> What is required:
Scan the entries below, and for each line that includes the word "Given", make a copy.

[[ Data listing open ]]

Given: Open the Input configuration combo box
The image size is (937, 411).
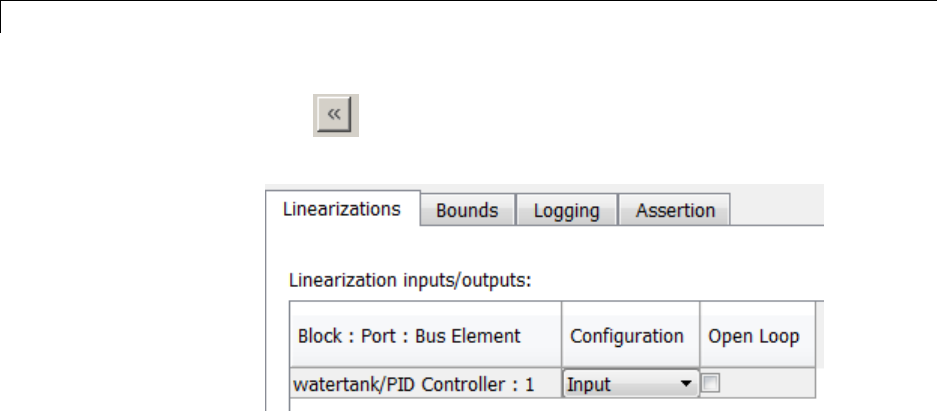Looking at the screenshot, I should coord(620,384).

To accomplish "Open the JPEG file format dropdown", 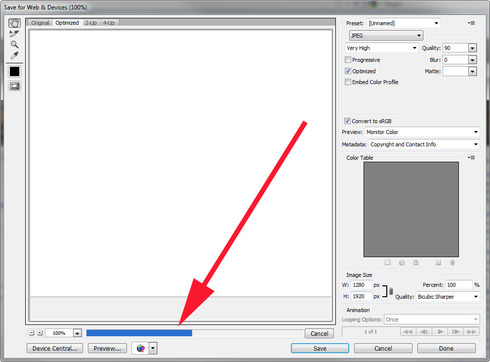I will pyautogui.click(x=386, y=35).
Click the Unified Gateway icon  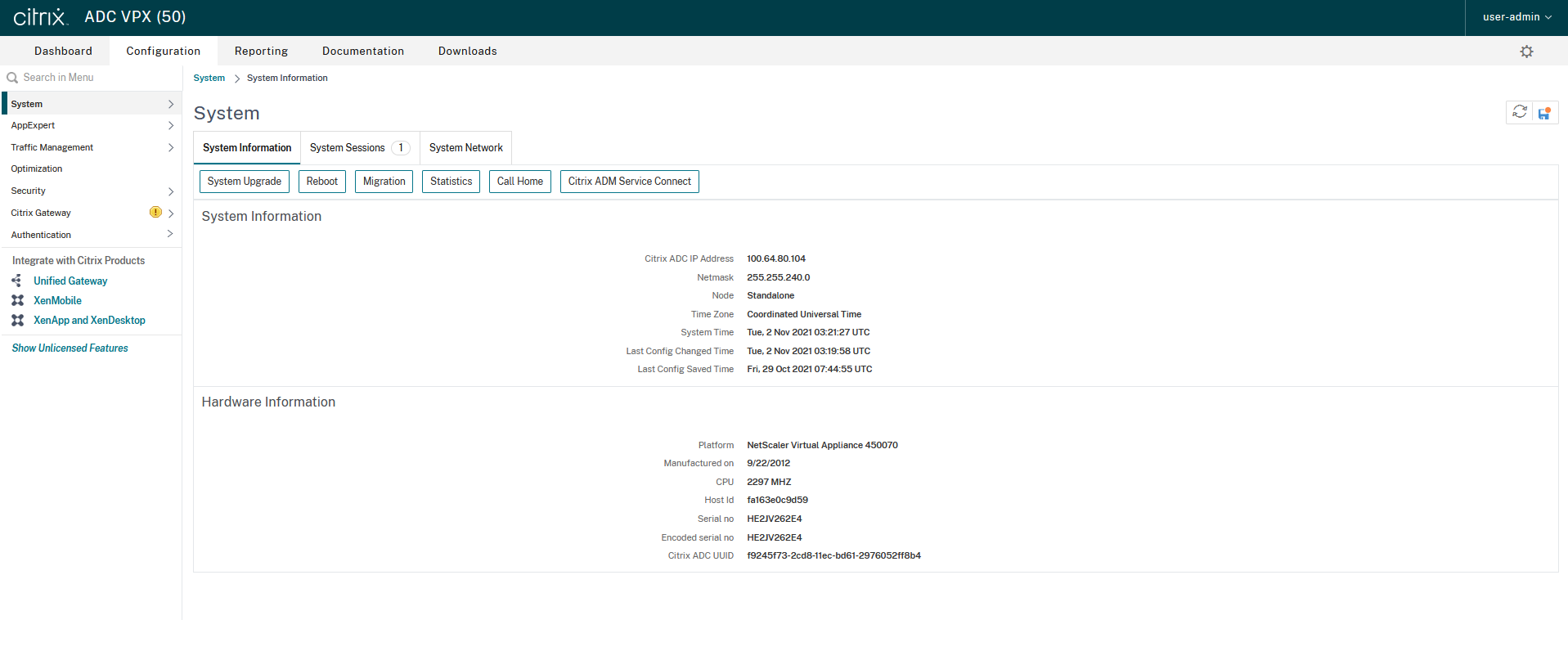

[[ Data listing closed ]]
[[ Data listing open ]]

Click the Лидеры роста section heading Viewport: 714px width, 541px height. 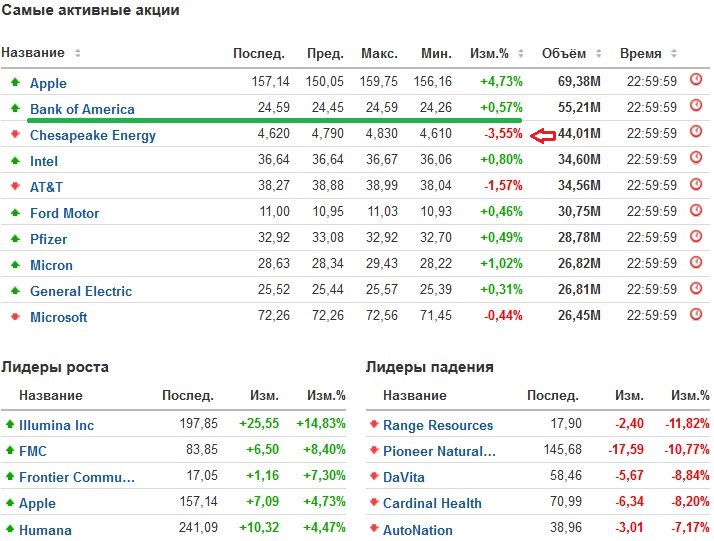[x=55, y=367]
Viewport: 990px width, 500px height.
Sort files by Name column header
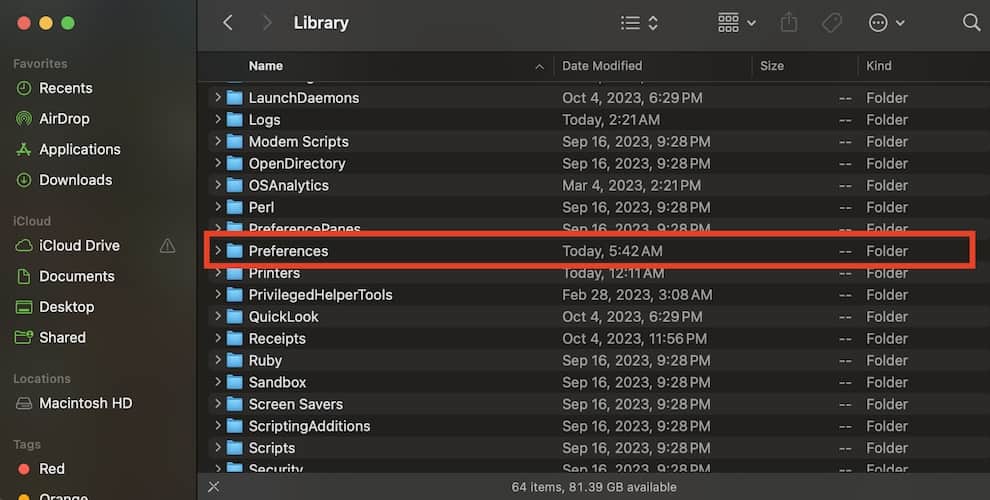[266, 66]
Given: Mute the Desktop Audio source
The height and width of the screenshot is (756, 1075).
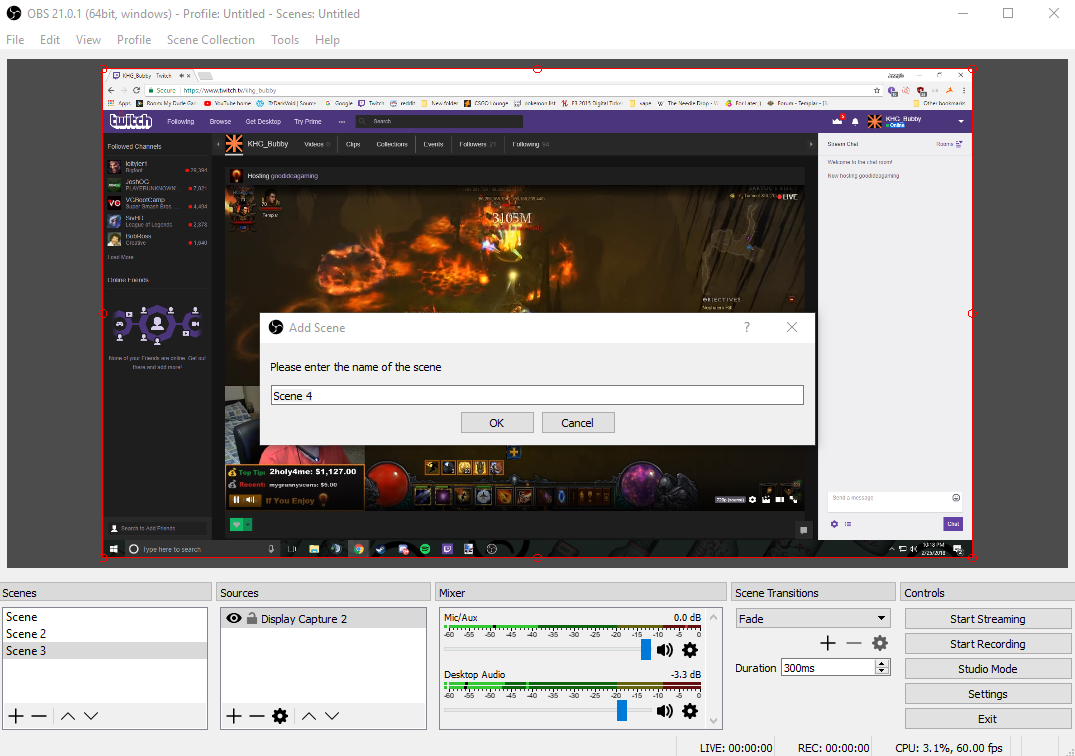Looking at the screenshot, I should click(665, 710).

[[ Data listing closed ]]

> Solved exercise:
Given: Open the Input configuration combo box
Given: Mute the Desktop Audio source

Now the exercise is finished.